Starting at the line that contains "Viewport: 364px width, 330px height." and ending at the final line of the entries below, write out each line exactly as it appears, but omit the pictures.

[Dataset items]
=-=-=-=-=

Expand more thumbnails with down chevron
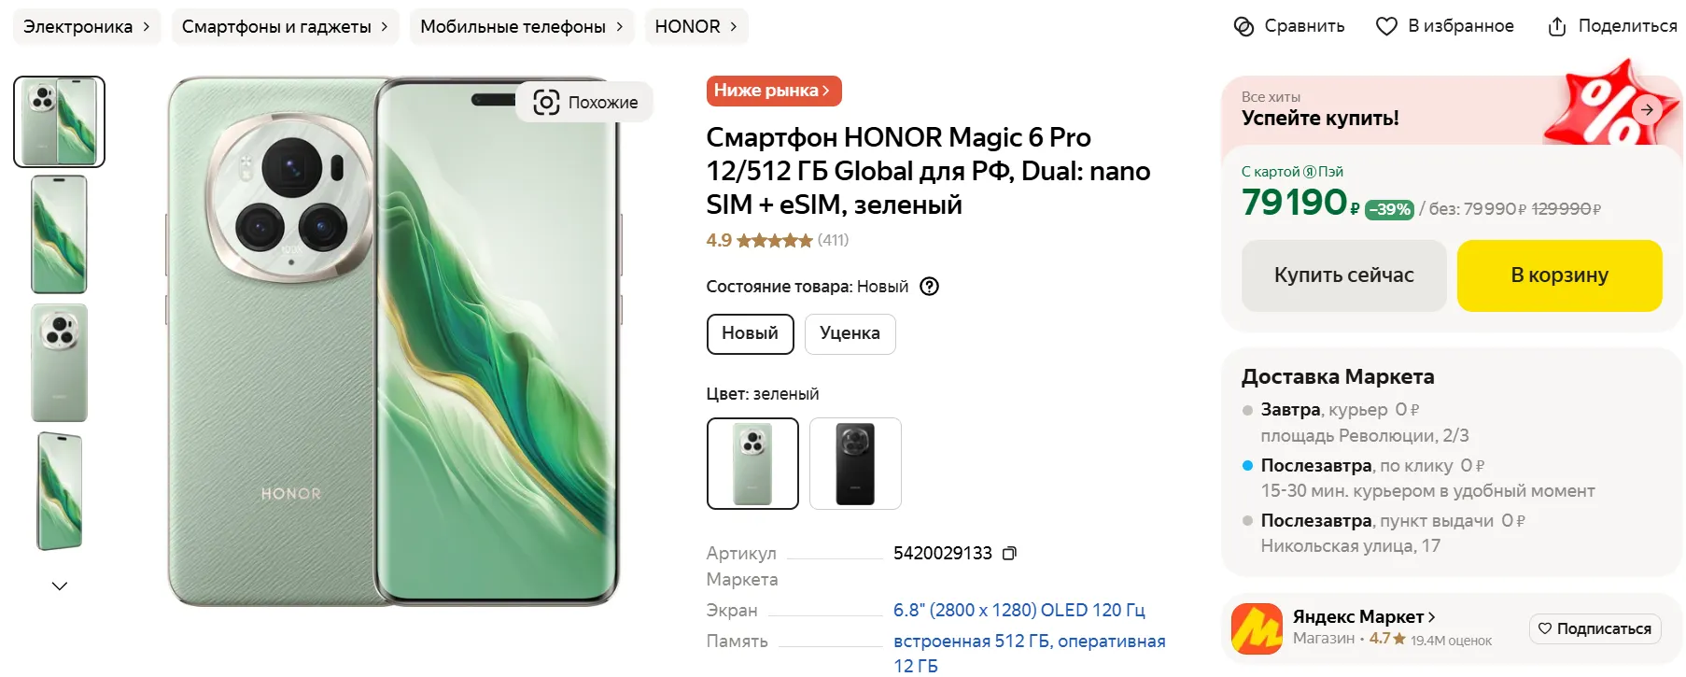1686x677 pixels. tap(60, 586)
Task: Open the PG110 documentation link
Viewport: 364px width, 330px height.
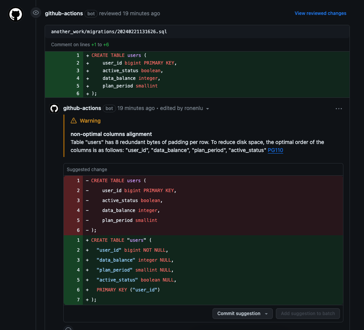Action: pyautogui.click(x=275, y=150)
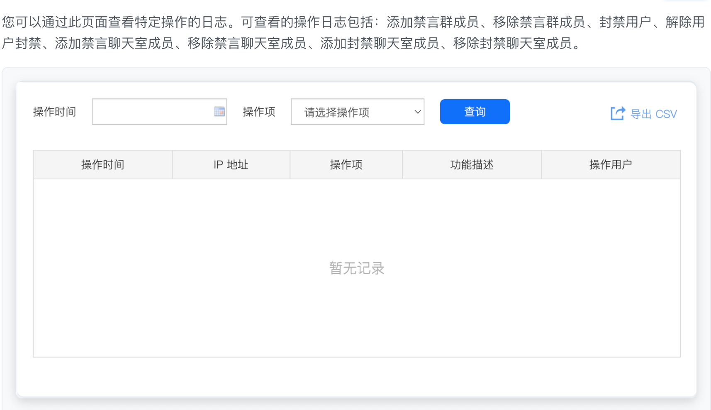Click the IP 地址 column header
Screen dimensions: 711x410
231,165
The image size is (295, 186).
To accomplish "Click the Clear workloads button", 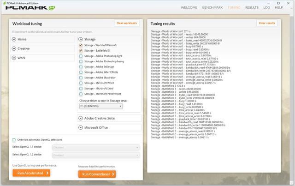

=-=-=-=-=

Answer box:
Viewport: 364px width, 330px height.
Action: pyautogui.click(x=275, y=150)
Click the IP 地址 column header
Screen dimensions: 711x410
231,165
The image size is (295, 186).
To accomplish "Click the Clear workloads button", 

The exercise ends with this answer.